Along the Falls Road, we saw many that spoke of past atrocities and discrimination when Catholics were kept from many jobs and benefits. For that reason, many also praised other struggles and heroes ranging from Frederick Douglass to Fidel Castro, from Nelson Mandela to Obama to Mother Teresa. Among them also memorials to 'martyrs' of the cause.
In the Protestant Shankill neighborhood, where many houses sported British flags, the big walls focused on anti-Catholic fighters such as this one, below, who once claimed fame for having killed more Catholics than any other on his side, and on historical figures, especially King William III, the Protestant king whose 1690 victory at the Battle of the Boyne marks the start of Protestant domination and Catholic suppression that lasted for centuries.
That battle is the occasion for annual marches every July by the Protestant Orange Order, also celebrated with huge bonfires in which images of political and religious enemies are burnt.

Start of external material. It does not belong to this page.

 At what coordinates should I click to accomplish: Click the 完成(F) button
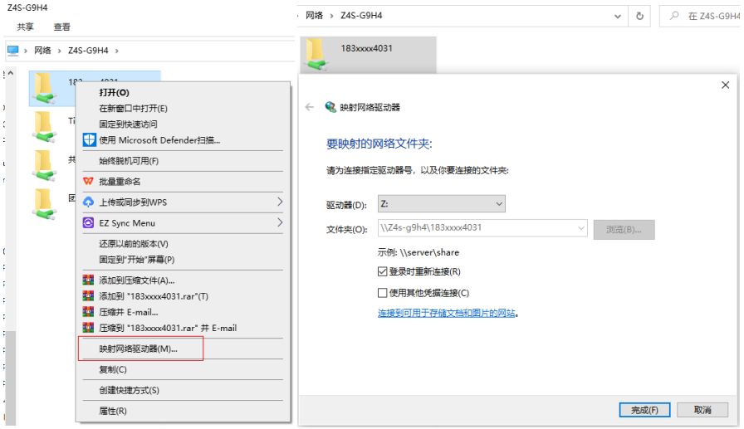coord(644,410)
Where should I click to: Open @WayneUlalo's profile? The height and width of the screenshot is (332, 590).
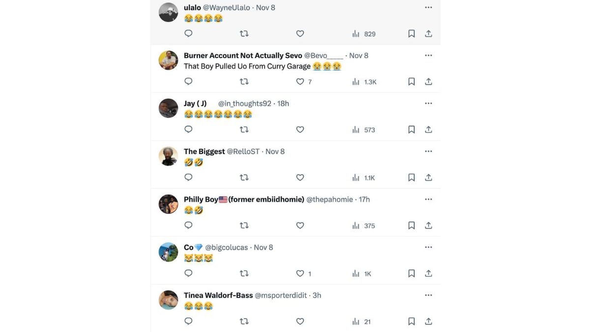tap(226, 7)
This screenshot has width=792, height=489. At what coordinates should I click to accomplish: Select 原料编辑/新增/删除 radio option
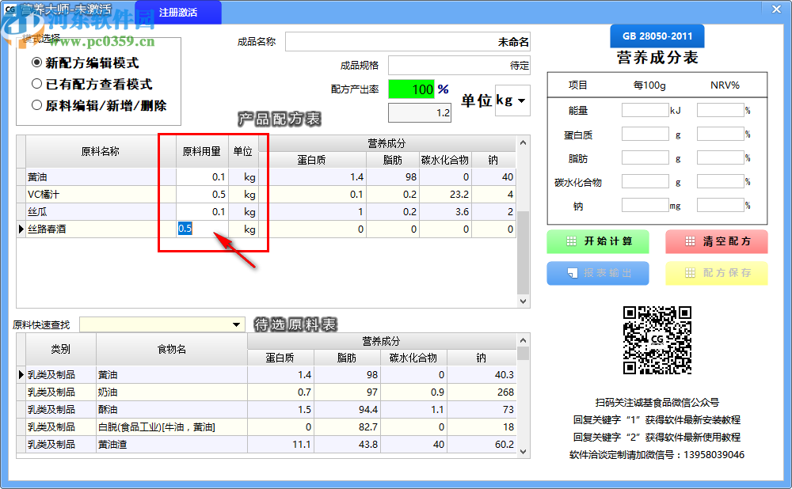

The marches used to be occasions of major disorder as they purposefully marched through Catholic areas. Only in recent years have clashes along the route been kept under control.
Although the past twenty or so years have seen less job discrimination and a renewal of community facilities on both sides, nearly all the city's children attend segregated public schools. Overall, between the physical separation and the persistence of graffiti with the letters K.A.T., which stands for "Kill All Taigs," a slur word for Catholics, it's hard to see great hope.
Perhaps the "peace walls" serve the purpose today not only of averting violence but also of keeping out real peace by perpetuating separation. I can only hope that someday, I'll have the opportunity to return to a different Belfast.